Like many other righteous Gentiles, he denied his heroism, insisting, “I did not do anything special for the Jews and I do not consider myself a hero. I only did my duty as a human being toward people who were persecuted and tortured. I did not do this only because they are Jewish, but rather I helped every persecuted person without regard to race and origin.”

“I admit I saved only 49 Jews,” said Kowalski in 1961, when he addressed a conference of immigrants from Poland in Tel Aviv.

In 1963 Kowalski was awarded the title Righteous Among the Nations. One of the testimonies submitted to Yad Vashem stated: “Mr. Kowalski saved many people through supreme personal sacrifice, of course without any monetary or other recompense. He worked and he devoted his salary to feeding or clothing the Jews he hid in his home. As the director of a firm in Warsaw, during the whole course of the war he did not allow himself to buy new clothes, he walked in torn shoes and he preferred to devote his income to saving people.”

Though regarded as a hero in Israel, Kowalski, aged 61, had difficulty adjusting to life there. He and his wife Leah had a daughter, Miriam, but the marriage ended a few years later. He worked at a neighborhood grocery store in a town near Haifa and later held a part-time job in the documentation department at Yad Vashem. After living for a while in a suburb of Tel Aviv, he spent the last years of his life at a convalescent home in a town southeast of the city. Shortly before he died, he requested: “After my death, do not distance me from the Jews. Bury me among them.”

Of the 25,000 Righteous Gentiles, only about one hundred chose to immigrate to Israel. Some of them are buried in the Kiryat Shaul Cemetery in Tel Aviv. Others, brought to Israel after their death, are buried in Christian cemeteries.

It appears Kowalski might have considered converting to Judaism and some sources report he had been circumcised.
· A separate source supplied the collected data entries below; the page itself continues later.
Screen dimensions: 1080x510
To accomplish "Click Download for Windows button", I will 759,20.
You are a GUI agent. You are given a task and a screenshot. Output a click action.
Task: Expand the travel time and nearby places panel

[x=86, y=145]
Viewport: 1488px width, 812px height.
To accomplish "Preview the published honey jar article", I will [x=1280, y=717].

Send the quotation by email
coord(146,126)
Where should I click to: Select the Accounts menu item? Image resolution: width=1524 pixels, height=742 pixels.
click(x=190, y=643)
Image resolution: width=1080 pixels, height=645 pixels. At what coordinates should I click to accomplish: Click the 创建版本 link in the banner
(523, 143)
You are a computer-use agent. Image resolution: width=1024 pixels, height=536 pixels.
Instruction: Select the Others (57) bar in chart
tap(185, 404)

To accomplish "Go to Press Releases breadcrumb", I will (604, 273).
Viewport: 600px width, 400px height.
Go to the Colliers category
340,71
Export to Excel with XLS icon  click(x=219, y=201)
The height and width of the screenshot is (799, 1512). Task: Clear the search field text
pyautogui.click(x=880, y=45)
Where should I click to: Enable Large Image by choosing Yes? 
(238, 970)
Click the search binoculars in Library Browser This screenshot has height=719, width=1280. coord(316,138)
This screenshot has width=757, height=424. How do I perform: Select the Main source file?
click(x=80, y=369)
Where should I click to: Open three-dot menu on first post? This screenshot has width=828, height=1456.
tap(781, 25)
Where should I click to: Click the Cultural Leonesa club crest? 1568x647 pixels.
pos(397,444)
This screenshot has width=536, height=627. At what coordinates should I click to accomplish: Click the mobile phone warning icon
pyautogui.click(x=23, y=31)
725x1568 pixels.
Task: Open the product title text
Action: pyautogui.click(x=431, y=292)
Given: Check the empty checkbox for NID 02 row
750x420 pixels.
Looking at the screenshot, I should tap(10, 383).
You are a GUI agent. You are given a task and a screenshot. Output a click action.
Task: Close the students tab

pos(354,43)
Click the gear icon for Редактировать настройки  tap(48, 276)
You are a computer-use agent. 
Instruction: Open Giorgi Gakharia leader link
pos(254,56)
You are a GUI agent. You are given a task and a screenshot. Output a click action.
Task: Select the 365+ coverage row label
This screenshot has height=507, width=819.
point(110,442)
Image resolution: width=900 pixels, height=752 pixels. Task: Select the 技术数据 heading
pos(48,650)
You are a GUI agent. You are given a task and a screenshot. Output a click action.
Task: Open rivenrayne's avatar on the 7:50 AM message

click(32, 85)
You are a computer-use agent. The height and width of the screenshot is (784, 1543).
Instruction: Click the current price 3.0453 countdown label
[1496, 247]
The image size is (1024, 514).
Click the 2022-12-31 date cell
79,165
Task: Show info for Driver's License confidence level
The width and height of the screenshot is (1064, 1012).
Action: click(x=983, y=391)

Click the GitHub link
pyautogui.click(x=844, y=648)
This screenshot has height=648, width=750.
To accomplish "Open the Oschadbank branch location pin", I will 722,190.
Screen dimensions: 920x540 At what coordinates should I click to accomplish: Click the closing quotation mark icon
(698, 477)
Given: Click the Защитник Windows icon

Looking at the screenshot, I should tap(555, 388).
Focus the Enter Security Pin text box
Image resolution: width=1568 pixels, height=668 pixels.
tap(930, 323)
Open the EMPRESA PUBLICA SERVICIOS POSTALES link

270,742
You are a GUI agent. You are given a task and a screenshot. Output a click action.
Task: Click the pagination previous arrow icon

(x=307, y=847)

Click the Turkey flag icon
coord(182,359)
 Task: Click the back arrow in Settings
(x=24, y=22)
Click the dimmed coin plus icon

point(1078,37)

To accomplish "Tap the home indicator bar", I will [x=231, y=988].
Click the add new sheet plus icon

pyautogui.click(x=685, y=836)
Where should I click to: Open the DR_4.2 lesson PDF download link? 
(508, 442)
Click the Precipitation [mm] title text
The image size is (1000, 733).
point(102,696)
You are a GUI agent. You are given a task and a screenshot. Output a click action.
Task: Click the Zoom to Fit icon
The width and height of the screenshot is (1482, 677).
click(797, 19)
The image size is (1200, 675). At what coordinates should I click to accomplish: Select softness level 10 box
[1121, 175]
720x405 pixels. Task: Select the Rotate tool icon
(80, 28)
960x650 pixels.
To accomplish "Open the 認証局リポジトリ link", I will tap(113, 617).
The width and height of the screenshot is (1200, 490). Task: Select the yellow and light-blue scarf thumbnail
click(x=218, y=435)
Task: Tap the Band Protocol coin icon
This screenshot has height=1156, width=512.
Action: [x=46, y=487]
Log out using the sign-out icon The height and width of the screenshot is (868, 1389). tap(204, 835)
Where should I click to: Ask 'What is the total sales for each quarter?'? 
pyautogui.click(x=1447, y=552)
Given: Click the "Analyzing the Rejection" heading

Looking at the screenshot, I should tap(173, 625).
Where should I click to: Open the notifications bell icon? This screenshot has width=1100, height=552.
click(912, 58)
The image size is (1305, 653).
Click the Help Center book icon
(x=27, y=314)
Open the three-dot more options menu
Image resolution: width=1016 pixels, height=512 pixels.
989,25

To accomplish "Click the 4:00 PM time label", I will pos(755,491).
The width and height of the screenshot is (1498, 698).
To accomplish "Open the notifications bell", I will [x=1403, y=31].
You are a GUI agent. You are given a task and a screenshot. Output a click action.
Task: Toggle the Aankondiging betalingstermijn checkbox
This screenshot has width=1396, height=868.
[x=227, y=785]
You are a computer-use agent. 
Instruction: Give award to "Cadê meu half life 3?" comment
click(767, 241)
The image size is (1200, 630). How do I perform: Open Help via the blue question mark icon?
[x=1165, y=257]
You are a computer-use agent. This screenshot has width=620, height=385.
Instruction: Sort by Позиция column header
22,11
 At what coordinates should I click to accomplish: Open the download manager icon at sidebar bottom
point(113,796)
Still, at his death, he was a non-Jew and therefore most Jewish cemeteries did not want to honor his final request – until Kibbutz Yad Mordechai agreed. His grave is located between those of two Holocaust survivors.

Engraved on Kowalski’s tombstone is the image of the medal he received from Yad Vashem. Beneath it is inscribed: “He risked his life to save Jews during the period of the Holocaust.”

Strangely, Kowalski’s former wife, her son from her previous marriage, and their daughter have never contacted the kibbutz or visited his grave.

“We don’t know anything about them,” said a kibbutz member. “We’ve looked for the name Kowalski but maybe it was Hebraicized or changed. There are many Kowalskis in Israel but we still haven’t found the right one.”

“It is an honor to us that Kowalski’s body rests in the cemetery of our kibbutz,” said another spokesman for the kibbutz. “His wonderful character and his great deeds will serve us and our children as a symbol of the good and the pure in the human race and will reinforce in us the belief and hope that brotherhood of nations will ultimately overcome racial hatred and brutal nationalism.”